AIM OF THE TASK ->
Copy out exactly the lines from the start of the data to the line containing "You are a GUI". Include both.

DATA TO PROCESS ->
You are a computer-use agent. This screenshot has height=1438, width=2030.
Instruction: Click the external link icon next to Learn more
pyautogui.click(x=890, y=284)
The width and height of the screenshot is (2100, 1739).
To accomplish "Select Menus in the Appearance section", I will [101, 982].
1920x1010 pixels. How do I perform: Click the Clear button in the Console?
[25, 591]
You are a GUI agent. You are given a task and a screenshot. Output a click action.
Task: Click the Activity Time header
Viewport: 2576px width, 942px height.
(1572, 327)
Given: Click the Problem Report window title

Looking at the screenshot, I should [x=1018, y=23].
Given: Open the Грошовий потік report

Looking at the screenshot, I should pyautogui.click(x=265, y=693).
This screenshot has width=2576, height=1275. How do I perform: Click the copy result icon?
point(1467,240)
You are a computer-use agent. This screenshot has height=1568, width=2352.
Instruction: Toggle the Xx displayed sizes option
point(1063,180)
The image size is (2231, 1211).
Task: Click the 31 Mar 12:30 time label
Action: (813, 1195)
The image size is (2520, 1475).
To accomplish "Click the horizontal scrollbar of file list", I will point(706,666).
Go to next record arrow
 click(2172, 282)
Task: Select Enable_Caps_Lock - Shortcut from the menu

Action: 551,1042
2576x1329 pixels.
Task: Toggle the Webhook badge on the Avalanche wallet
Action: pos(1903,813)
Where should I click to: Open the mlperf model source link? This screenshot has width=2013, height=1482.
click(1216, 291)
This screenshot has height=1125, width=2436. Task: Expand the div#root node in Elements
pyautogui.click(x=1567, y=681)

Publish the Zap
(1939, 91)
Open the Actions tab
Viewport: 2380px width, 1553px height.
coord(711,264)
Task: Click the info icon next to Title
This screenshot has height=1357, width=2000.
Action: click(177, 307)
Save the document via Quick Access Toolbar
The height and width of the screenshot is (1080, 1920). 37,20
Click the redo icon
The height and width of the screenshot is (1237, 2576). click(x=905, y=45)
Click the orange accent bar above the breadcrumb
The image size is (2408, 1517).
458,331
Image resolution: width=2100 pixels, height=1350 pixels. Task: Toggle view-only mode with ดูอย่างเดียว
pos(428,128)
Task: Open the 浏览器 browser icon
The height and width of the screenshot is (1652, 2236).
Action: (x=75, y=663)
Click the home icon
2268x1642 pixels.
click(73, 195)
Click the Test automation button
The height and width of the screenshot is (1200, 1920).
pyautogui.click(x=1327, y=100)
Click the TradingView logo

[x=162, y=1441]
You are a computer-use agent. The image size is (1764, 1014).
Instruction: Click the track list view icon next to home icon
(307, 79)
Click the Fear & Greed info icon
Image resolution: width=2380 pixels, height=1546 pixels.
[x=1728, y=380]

ANSWER TO THE PROBLEM ->
You are a computer-use agent. This screenshot has height=1438, width=2030.
Instruction: Click the external link icon next to Learn more
pyautogui.click(x=890, y=284)
The width and height of the screenshot is (2100, 1739).
To accomplish "Select Menus in the Appearance section", I will [101, 982].
1920x1010 pixels. How do I perform: Click the Clear button in the Console?
[25, 591]
You are a GUI agent. You are given a task and a screenshot. Output a click action.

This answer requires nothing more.